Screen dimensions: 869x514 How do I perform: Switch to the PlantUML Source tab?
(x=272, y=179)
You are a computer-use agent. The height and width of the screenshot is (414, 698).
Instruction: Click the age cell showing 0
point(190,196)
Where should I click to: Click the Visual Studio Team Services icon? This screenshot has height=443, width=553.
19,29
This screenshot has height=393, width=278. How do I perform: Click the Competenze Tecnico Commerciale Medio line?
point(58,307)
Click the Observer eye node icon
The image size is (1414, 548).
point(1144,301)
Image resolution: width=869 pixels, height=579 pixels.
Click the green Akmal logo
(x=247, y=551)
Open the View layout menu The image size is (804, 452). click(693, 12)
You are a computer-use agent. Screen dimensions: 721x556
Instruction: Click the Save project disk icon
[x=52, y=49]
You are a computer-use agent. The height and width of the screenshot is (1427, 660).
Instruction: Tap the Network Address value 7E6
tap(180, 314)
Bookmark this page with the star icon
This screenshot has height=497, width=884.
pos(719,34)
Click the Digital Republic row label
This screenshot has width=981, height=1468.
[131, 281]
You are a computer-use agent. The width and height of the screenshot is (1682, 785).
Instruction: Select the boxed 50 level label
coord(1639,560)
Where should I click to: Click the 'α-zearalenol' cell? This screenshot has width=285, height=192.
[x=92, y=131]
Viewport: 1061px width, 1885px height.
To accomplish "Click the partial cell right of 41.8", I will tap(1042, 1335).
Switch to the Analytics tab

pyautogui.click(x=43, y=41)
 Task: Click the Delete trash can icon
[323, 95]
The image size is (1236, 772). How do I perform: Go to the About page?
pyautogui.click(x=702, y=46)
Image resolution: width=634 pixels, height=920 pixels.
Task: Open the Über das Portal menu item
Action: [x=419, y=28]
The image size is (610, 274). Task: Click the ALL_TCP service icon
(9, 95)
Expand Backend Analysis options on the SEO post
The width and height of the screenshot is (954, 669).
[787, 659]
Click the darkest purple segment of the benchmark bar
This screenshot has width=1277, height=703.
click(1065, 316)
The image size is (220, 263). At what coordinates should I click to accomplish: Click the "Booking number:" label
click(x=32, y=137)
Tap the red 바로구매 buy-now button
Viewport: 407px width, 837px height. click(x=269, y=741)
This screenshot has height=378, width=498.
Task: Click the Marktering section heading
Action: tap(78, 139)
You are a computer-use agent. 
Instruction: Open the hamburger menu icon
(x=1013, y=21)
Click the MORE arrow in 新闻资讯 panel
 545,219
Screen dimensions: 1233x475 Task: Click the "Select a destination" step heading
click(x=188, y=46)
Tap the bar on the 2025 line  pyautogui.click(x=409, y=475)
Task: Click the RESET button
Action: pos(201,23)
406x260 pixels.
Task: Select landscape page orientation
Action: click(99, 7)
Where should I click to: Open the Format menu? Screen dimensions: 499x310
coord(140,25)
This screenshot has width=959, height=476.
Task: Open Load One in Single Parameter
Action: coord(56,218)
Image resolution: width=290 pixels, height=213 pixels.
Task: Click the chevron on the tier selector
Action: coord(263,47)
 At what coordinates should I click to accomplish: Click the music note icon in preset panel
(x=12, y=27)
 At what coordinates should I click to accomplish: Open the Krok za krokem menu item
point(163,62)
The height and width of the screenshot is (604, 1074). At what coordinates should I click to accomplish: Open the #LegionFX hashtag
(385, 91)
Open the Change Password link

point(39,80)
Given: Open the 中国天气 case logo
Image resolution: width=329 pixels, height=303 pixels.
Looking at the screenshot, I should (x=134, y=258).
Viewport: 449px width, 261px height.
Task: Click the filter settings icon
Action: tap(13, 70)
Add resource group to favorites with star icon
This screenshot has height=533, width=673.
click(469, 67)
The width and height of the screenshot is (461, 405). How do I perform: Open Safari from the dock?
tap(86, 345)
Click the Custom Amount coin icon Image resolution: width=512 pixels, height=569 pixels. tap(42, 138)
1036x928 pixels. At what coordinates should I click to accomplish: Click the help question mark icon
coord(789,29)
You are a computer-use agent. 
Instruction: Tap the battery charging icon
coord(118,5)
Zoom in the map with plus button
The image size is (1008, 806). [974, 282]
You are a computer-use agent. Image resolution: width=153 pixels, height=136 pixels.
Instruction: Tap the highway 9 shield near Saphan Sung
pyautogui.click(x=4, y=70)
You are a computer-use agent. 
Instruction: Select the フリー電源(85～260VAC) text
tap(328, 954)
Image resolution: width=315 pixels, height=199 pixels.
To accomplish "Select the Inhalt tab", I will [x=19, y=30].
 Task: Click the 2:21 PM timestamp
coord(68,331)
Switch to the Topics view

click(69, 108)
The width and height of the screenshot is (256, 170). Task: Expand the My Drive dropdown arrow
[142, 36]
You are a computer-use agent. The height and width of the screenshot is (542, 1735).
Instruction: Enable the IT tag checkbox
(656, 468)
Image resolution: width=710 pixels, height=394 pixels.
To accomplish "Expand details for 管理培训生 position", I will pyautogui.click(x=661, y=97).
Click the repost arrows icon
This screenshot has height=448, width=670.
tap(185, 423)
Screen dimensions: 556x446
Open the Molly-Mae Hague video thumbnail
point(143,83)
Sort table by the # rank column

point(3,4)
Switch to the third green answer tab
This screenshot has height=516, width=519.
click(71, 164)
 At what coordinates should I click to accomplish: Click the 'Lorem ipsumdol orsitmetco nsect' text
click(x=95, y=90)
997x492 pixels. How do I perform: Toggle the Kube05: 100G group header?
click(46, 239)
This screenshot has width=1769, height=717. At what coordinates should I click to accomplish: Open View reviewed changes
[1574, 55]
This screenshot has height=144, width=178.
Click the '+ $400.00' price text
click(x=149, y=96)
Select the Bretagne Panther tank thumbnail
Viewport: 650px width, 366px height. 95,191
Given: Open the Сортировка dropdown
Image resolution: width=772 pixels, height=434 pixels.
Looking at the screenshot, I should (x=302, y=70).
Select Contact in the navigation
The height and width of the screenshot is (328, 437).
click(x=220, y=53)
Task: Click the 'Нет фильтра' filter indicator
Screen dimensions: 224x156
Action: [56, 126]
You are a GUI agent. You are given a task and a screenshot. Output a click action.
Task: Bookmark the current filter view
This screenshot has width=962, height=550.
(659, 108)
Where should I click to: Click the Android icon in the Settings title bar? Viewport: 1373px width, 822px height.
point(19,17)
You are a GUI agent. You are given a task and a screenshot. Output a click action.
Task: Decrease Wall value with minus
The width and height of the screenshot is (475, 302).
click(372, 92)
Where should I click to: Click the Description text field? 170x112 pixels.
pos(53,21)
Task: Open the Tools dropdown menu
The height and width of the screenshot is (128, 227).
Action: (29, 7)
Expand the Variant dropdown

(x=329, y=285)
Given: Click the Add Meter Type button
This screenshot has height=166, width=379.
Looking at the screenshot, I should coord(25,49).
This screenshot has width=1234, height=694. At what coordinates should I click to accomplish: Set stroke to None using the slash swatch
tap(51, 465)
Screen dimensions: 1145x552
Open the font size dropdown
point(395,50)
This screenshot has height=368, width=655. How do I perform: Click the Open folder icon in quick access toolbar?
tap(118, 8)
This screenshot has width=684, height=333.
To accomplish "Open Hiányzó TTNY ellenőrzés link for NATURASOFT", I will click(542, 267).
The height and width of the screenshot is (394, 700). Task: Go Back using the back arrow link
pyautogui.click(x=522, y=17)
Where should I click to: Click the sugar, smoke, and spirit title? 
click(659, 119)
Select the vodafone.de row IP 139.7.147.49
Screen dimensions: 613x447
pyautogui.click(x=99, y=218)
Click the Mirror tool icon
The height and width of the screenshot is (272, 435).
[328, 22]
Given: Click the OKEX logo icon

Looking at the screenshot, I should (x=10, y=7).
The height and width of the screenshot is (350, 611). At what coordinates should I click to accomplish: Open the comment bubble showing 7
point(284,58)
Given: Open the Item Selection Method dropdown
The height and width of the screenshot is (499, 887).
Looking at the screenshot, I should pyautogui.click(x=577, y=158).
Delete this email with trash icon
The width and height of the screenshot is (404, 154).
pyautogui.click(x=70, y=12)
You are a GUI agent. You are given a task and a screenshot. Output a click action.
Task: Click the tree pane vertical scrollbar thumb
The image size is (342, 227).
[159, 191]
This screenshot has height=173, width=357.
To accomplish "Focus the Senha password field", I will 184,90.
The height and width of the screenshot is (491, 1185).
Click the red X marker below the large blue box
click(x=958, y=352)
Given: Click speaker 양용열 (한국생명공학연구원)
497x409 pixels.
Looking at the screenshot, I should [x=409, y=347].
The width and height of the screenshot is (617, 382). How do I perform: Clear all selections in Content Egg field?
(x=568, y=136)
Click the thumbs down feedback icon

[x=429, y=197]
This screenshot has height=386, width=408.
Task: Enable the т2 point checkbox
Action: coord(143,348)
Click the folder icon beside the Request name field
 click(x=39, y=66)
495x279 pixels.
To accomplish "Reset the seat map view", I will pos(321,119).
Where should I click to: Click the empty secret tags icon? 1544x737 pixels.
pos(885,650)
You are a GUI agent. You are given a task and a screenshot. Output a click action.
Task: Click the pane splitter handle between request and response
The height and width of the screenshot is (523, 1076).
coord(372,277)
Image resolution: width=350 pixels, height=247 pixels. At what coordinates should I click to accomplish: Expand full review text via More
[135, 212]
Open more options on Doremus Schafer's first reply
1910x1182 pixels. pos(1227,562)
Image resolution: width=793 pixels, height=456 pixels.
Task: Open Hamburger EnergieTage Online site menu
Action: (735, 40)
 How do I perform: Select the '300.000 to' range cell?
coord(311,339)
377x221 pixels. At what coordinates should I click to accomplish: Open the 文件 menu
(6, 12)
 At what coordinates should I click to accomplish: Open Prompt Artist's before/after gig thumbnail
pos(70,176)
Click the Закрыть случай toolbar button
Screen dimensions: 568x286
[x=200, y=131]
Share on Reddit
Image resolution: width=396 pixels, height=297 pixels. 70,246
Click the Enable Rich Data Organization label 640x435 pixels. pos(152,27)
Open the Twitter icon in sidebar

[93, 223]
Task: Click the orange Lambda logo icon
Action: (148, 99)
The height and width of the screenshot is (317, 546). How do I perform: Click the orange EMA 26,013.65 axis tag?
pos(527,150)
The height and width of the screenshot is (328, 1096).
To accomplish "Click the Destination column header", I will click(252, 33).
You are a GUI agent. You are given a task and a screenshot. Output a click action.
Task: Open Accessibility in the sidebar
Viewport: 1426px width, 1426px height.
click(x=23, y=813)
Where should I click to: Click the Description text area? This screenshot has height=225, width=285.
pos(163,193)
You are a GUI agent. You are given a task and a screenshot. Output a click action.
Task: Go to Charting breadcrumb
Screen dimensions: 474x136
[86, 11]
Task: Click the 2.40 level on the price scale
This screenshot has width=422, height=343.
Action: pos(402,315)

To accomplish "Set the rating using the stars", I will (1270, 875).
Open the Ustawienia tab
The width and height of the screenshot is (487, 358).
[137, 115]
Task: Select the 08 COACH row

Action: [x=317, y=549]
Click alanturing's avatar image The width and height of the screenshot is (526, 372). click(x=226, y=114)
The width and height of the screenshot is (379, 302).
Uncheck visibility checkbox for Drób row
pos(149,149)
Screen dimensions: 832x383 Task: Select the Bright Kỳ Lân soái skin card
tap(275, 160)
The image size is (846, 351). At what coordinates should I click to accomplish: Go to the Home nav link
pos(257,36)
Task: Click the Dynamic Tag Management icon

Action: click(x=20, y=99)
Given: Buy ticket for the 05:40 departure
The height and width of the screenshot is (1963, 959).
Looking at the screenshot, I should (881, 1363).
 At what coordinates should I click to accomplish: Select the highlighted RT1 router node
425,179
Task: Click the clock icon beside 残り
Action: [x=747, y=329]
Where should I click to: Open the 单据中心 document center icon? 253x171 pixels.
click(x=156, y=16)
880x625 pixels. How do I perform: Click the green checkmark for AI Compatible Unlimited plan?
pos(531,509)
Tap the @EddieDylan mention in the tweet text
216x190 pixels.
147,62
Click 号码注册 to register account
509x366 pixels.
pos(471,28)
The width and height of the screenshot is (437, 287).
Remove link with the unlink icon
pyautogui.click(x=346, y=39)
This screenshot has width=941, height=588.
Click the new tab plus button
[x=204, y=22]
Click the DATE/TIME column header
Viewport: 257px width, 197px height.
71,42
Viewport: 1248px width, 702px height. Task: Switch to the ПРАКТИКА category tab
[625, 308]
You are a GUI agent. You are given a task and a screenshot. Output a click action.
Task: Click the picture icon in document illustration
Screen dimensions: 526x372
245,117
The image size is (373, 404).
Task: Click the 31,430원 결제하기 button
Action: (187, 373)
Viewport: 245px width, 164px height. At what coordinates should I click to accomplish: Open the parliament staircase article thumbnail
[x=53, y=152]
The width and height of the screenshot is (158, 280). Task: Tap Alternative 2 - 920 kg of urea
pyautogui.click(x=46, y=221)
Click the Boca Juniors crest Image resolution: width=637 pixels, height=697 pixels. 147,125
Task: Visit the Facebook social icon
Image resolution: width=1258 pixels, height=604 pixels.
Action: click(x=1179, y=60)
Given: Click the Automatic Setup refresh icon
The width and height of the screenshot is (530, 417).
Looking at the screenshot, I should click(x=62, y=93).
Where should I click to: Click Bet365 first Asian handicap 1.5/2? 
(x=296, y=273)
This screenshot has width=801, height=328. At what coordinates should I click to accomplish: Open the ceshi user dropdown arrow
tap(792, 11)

┄┄┄┄┄┄

**Exercise directions:** Going back over the entries above, copy word for word every line from the one that has "This screenshot has width=684, height=333." on through the one that has "Click the Mirror tool icon".

**Problem solution:**
This screenshot has width=684, height=333.
To accomplish "Open Hiányzó TTNY ellenőrzés link for NATURASOFT", I will click(542, 267).
The height and width of the screenshot is (394, 700). Task: Go Back using the back arrow link
pyautogui.click(x=522, y=17)
Where should I click to: Click the sugar, smoke, and spirit title? 
click(659, 119)
Select the vodafone.de row IP 139.7.147.49
Screen dimensions: 613x447
pyautogui.click(x=99, y=218)
Click the Mirror tool icon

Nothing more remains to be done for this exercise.